## To do
Lay out each line of the listing below as a numbered list, leaving out the blank lines.

## Records to process
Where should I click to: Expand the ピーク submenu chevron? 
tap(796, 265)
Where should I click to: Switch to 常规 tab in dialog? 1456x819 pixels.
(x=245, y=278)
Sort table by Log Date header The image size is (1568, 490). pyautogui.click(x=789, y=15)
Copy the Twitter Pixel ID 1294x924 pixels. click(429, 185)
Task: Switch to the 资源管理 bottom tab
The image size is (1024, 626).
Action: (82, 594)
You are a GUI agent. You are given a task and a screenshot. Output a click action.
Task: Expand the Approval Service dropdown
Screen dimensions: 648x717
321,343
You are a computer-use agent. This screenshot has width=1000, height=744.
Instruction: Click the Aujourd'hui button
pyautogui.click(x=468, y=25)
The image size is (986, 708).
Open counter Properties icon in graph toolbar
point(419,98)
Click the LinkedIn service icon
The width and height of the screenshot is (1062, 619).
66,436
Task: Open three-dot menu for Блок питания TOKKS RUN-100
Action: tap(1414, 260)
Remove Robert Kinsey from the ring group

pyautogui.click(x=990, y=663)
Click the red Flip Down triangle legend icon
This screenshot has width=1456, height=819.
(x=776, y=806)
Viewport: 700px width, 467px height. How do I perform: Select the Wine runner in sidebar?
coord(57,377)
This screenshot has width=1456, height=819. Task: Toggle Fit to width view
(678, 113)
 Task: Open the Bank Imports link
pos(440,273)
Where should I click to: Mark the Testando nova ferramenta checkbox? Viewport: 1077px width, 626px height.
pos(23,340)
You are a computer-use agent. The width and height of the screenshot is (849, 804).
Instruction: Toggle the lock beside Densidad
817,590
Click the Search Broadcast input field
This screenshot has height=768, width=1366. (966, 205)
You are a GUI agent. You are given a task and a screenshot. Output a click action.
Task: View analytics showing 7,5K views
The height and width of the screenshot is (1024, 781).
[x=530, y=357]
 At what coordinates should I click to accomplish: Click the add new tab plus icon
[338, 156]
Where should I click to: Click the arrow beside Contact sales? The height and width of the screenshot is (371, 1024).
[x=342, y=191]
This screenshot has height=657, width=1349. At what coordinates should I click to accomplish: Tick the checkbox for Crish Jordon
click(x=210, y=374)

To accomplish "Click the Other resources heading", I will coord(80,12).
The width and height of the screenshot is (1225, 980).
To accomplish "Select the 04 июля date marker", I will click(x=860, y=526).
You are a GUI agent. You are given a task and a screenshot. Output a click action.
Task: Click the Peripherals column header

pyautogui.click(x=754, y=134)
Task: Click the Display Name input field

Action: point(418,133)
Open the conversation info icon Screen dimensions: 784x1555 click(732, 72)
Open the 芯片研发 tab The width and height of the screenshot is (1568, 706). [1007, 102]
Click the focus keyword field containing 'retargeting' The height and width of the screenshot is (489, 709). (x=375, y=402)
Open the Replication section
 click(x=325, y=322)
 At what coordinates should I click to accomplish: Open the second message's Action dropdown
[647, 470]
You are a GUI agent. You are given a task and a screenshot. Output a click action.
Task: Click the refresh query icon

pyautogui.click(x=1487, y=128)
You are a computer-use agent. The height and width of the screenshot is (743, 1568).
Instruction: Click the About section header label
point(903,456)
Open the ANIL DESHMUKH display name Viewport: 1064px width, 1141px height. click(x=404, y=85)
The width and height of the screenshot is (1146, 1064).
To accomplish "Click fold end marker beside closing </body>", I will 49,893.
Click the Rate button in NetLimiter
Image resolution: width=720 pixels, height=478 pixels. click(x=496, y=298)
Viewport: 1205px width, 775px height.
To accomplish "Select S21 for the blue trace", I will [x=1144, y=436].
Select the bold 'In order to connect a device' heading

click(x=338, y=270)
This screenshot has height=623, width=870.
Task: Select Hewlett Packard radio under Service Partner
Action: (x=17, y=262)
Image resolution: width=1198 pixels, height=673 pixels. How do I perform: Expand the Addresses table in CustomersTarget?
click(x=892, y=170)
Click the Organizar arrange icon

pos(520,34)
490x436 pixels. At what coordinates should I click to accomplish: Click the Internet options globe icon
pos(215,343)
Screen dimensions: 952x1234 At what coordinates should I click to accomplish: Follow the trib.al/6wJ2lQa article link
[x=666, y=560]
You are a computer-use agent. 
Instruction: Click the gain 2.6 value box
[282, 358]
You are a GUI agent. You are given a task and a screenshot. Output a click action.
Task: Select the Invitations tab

## Problem solution
1. Where should I click to: Expand the ピーク submenu chevron? 
2. tap(796, 265)
3. Where should I click to: Switch to 常规 tab in dialog? 1456x819 pixels.
4. (x=245, y=278)
5. Sort table by Log Date header The image size is (1568, 490). pyautogui.click(x=789, y=15)
6. Copy the Twitter Pixel ID 1294x924 pixels. click(429, 185)
7. Task: Switch to the 资源管理 bottom tab
8. The image size is (1024, 626).
9. Action: (82, 594)
10. You are a GUI agent. You are given a task and a screenshot. Output a click action.
11. Task: Expand the Approval Service dropdown
12. Screen dimensions: 648x717
13. 321,343
14. You are a computer-use agent. This screenshot has width=1000, height=744.
15. Instruction: Click the Aujourd'hui button
16. pyautogui.click(x=468, y=25)
17. The image size is (986, 708).
18. Open counter Properties icon in graph toolbar
19. point(419,98)
20. Click the LinkedIn service icon
21. The width and height of the screenshot is (1062, 619).
22. 66,436
23. Task: Open three-dot menu for Блок питания TOKKS RUN-100
24. Action: tap(1414, 260)
25. Remove Robert Kinsey from the ring group
26. pyautogui.click(x=990, y=663)
27. Click the red Flip Down triangle legend icon
28. This screenshot has width=1456, height=819.
29. (x=776, y=806)
30. Viewport: 700px width, 467px height. How do I perform: Select the Wine runner in sidebar?
31. coord(57,377)
32. This screenshot has width=1456, height=819. Task: Toggle Fit to width view
33. (678, 113)
34.  Task: Open the Bank Imports link
35. pos(440,273)
36. Where should I click to: Mark the Testando nova ferramenta checkbox? Viewport: 1077px width, 626px height.
37. pos(23,340)
38. You are a computer-use agent. The width and height of the screenshot is (849, 804).
39. Instruction: Toggle the lock beside Densidad
40. 817,590
41. Click the Search Broadcast input field
42. This screenshot has height=768, width=1366. (966, 205)
43. You are a GUI agent. You are given a task and a screenshot. Output a click action.
44. Task: View analytics showing 7,5K views
45. The height and width of the screenshot is (1024, 781).
46. [x=530, y=357]
47.  At what coordinates should I click to accomplish: Click the add new tab plus icon
48. [338, 156]
49. Where should I click to: Click the arrow beside Contact sales? The height and width of the screenshot is (371, 1024).
50. [x=342, y=191]
51. This screenshot has height=657, width=1349. At what coordinates should I click to accomplish: Tick the checkbox for Crish Jordon
52. click(x=210, y=374)
53. To accomplish "Click the Other resources heading", I will coord(80,12).
54. The width and height of the screenshot is (1225, 980).
55. To accomplish "Select the 04 июля date marker", I will click(x=860, y=526).
56. You are a GUI agent. You are given a task and a screenshot. Output a click action.
57. Task: Click the Peripherals column header
58. pyautogui.click(x=754, y=134)
59. Task: Click the Display Name input field
60. Action: point(418,133)
61. Open the conversation info icon Screen dimensions: 784x1555 click(732, 72)
62. Open the 芯片研发 tab The width and height of the screenshot is (1568, 706). [1007, 102]
63. Click the focus keyword field containing 'retargeting' The height and width of the screenshot is (489, 709). (x=375, y=402)
64. Open the Replication section
65.  click(x=325, y=322)
66.  At what coordinates should I click to accomplish: Open the second message's Action dropdown
67. [647, 470]
68. You are a GUI agent. You are given a task and a screenshot. Output a click action.
69. Task: Click the refresh query icon
70. pyautogui.click(x=1487, y=128)
71. You are a computer-use agent. The height and width of the screenshot is (743, 1568).
72. Instruction: Click the About section header label
73. point(903,456)
74. Open the ANIL DESHMUKH display name Viewport: 1064px width, 1141px height. click(x=404, y=85)
75. The width and height of the screenshot is (1146, 1064).
76. To accomplish "Click fold end marker beside closing </body>", I will 49,893.
77. Click the Rate button in NetLimiter
78. Image resolution: width=720 pixels, height=478 pixels. click(x=496, y=298)
79. Viewport: 1205px width, 775px height.
80. To accomplish "Select S21 for the blue trace", I will [x=1144, y=436].
81. Select the bold 'In order to connect a device' heading
82. click(x=338, y=270)
83. This screenshot has height=623, width=870.
84. Task: Select Hewlett Packard radio under Service Partner
85. Action: (x=17, y=262)
86. Image resolution: width=1198 pixels, height=673 pixels. How do I perform: Expand the Addresses table in CustomersTarget?
87. click(x=892, y=170)
88. Click the Organizar arrange icon
89. pos(520,34)
90. 490x436 pixels. At what coordinates should I click to accomplish: Click the Internet options globe icon
91. pos(215,343)
92. Screen dimensions: 952x1234 At what coordinates should I click to accomplish: Follow the trib.al/6wJ2lQa article link
93. [x=666, y=560]
94. You are a computer-use agent. 
95. Instruction: Click the gain 2.6 value box
96. [282, 358]
97. You are a GUI agent. You are given a task and a screenshot. Output a click action.
98. Task: Select the Invitations tab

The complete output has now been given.